SÉRIE DE CONSIGNES:
1/ D'après le passage présenté plus bas, en vertu de quel article de la Loi sur les Indiens le sous-ministre a-t-il approuvé les règlements des conseils de bande ?
2/ Veuillez recopier à l'identique le passage présenté, entre « Peuples autochtones — » et « réserves en Colombie-Britannique. », bornes incluses.

Compétence de la Cour fédérale — Section de première instance — Fin de non-recevoir opposée aux avis de requête en annulation des avis de cotisation établis par les intimés, en application des règlements de conseil de bande approuvés par l’autorité fédérale, relatifs à des terres situées dans les réserves et dont la requérante soutient qu’elles sont exemptées de taxes — Les règlements prévoient une procédure d’appel contre les cotisations — Le contrôle judiciaire est un recours discrétionnaire — Il est d’usage de décliner compétence quand un droit d’appel existe, sauf cas exceptionnel — Les requêtes fondées sur l’art. 18 étant soumises à une procédure sommaire comme tous les autres recours en bref de prérogative, les commissions de révision sont plus indiquées pour recevoir et examiner les preuves et témoignages se rapportant au litige.
Peuples autochtones — Taxation de terres situées dans les réserves — Il échet d’examiner si ces terres détenues par Canadien Pacifique Ltée en vertu d’une concession de la Couronne sont soumises à l’application des règlements pris par les conseils de bande avec l’approbation de l’autorité fédérale et autorisant ces bandes à imposer les droits fonciers sur les terres situées dans leurs réserves en Colombie-Britannique.
Le sous-ministre des Affaires indiennes et du Nord canadien avait approuvé, en application de l’article 83 de la Loi sur les Indiens, un certain nombre de règlements pris par des conseils de différentes bandes indiennes et les autorisant à imposer les droits fonciers sur les terres réservées à leur usage et occupation. Chacun des intimés a subséquemment établi des cotisations de taxe. La requérante, soutenant que ces terres sont détenues en vertu d’une concession de la Couronne et, de ce fait, exemptées de taxes, s’est fondée sur l’article 18 pour demander l’annulation des avis de cotisation. Les intimés opposent une fin de non-recevoir à ces avis de requête introductifs d’instance par ce motif que la validité des règlements ne peut être contestée par voie de recours en contrôle judiciaire ou que la Cour devrait refuser le redressement discrétionnaire recherché puisque le droit d’appel est prévu dans les règlements en cause.

[Données de localisation des éléments et du texte]

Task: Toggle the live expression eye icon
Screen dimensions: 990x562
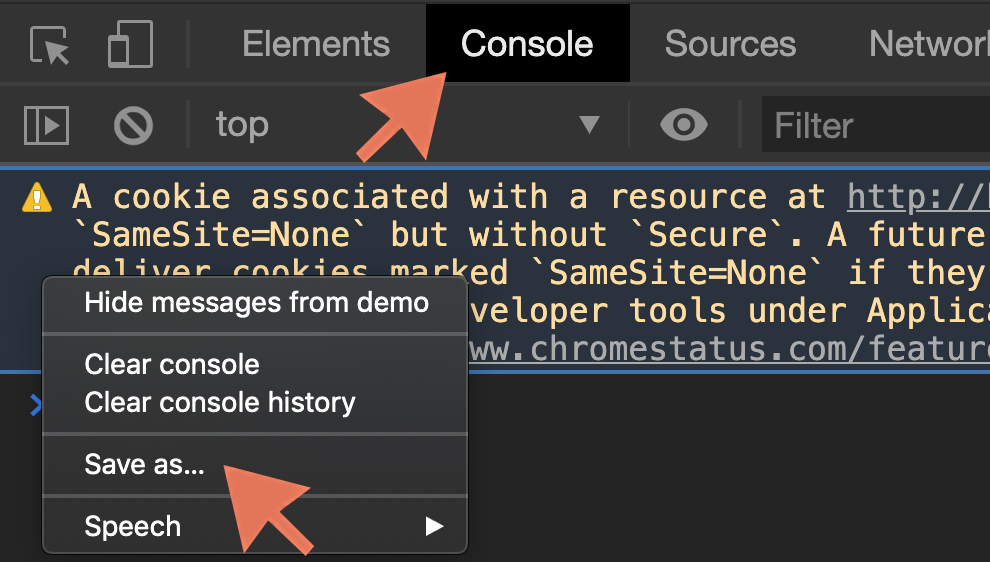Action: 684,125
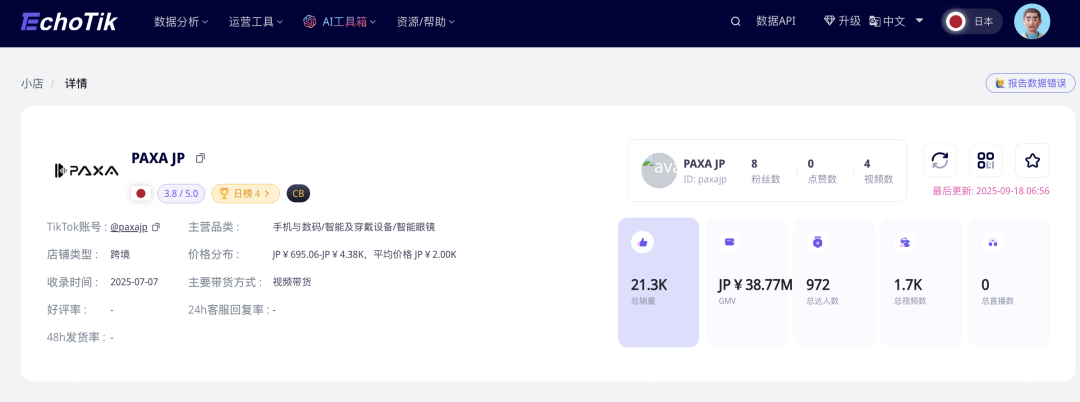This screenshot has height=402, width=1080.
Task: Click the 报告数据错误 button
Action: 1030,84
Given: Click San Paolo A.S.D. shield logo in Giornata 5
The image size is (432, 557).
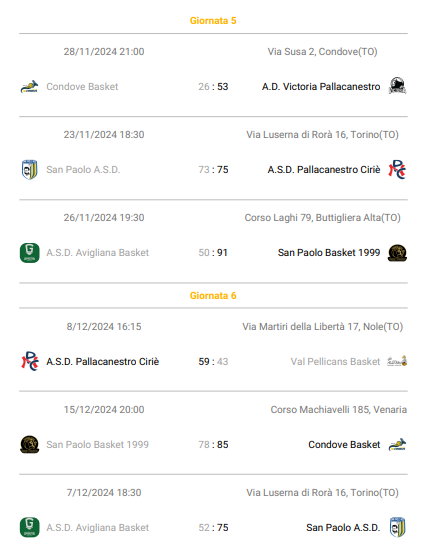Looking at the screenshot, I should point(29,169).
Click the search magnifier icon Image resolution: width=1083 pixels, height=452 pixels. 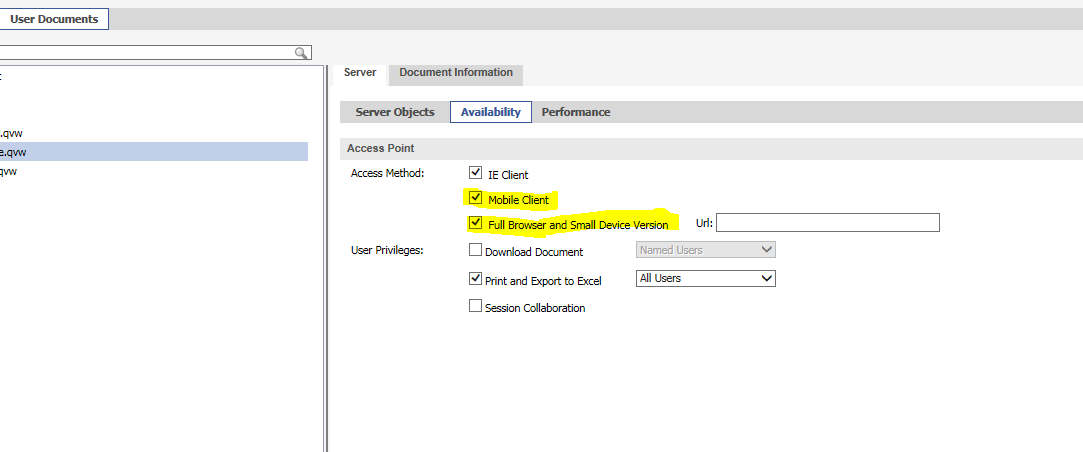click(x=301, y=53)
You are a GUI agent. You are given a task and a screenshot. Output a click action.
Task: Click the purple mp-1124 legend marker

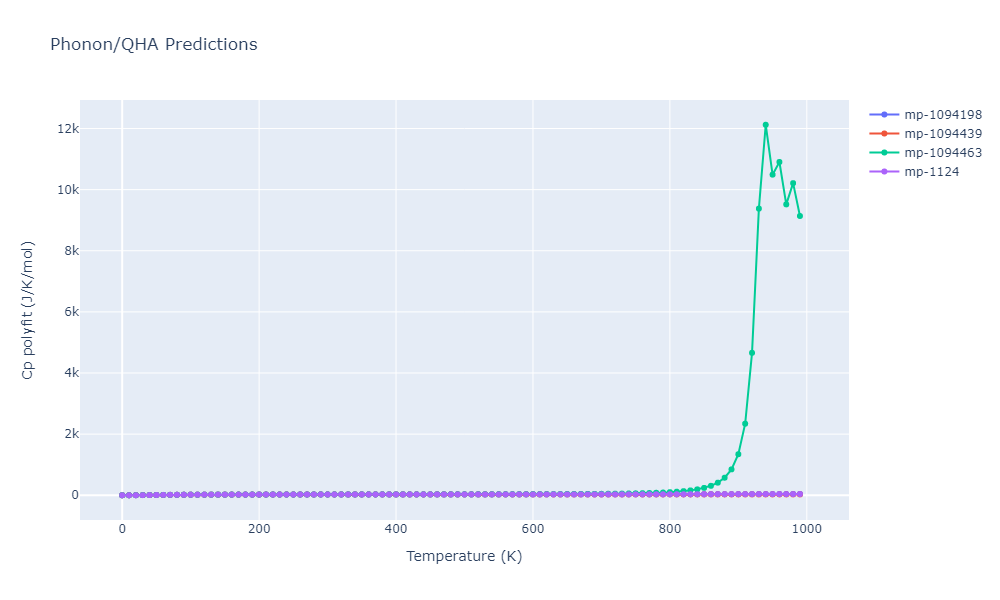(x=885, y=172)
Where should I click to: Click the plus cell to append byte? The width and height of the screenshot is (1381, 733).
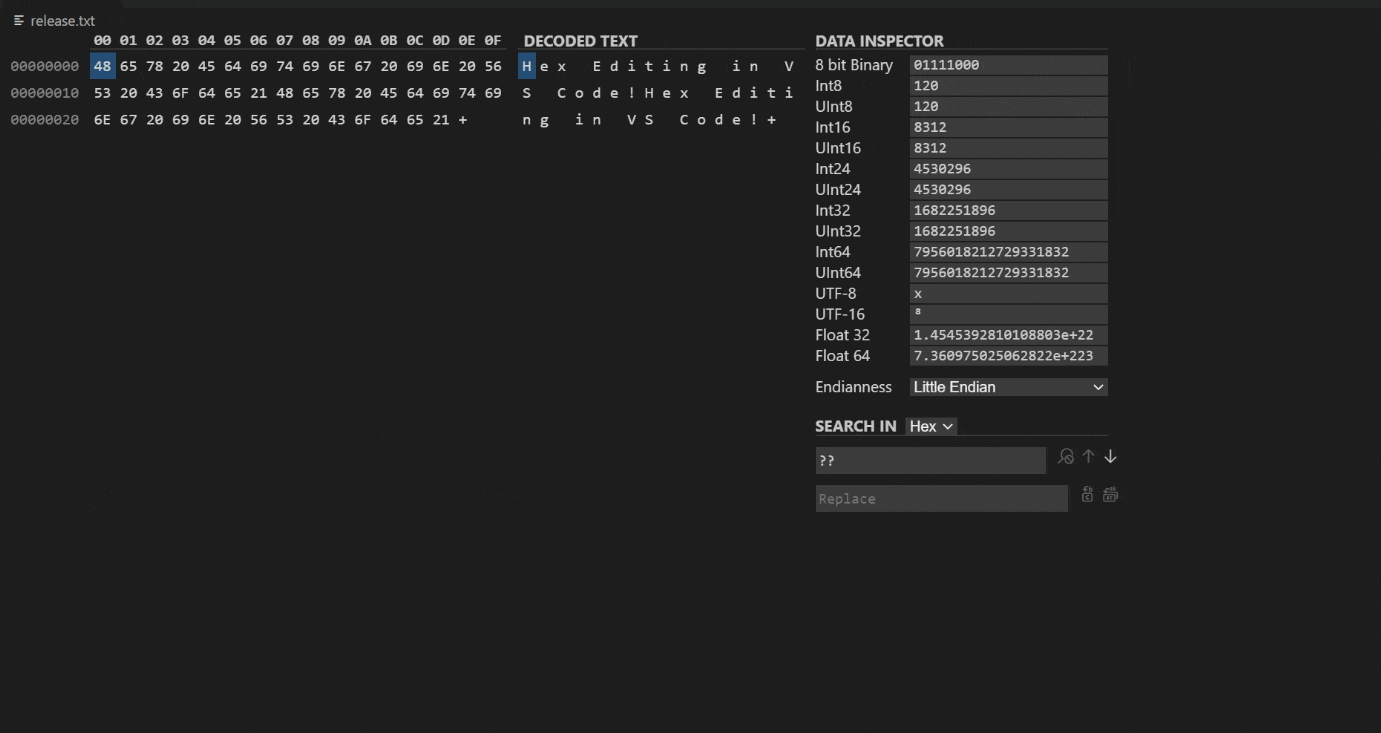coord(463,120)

RÉPONSES PAR CONSIGNE:
1/ En vertu de l'article 83 de la Loi sur les Indiens.

2/
Peuples autochtones — Taxation de terres situées dans les réserves — Il échet d’examiner si ces terres détenues par Canadien Pacifique Ltée en vertu d’une concession de la Couronne sont soumises à l’application des règlements pris par les conseils de bande avec l’approbation de l’autorité fédérale et autorisant ces bandes à imposer les droits fonciers sur les terres situées dans leurs réserves en Colombie-Britannique.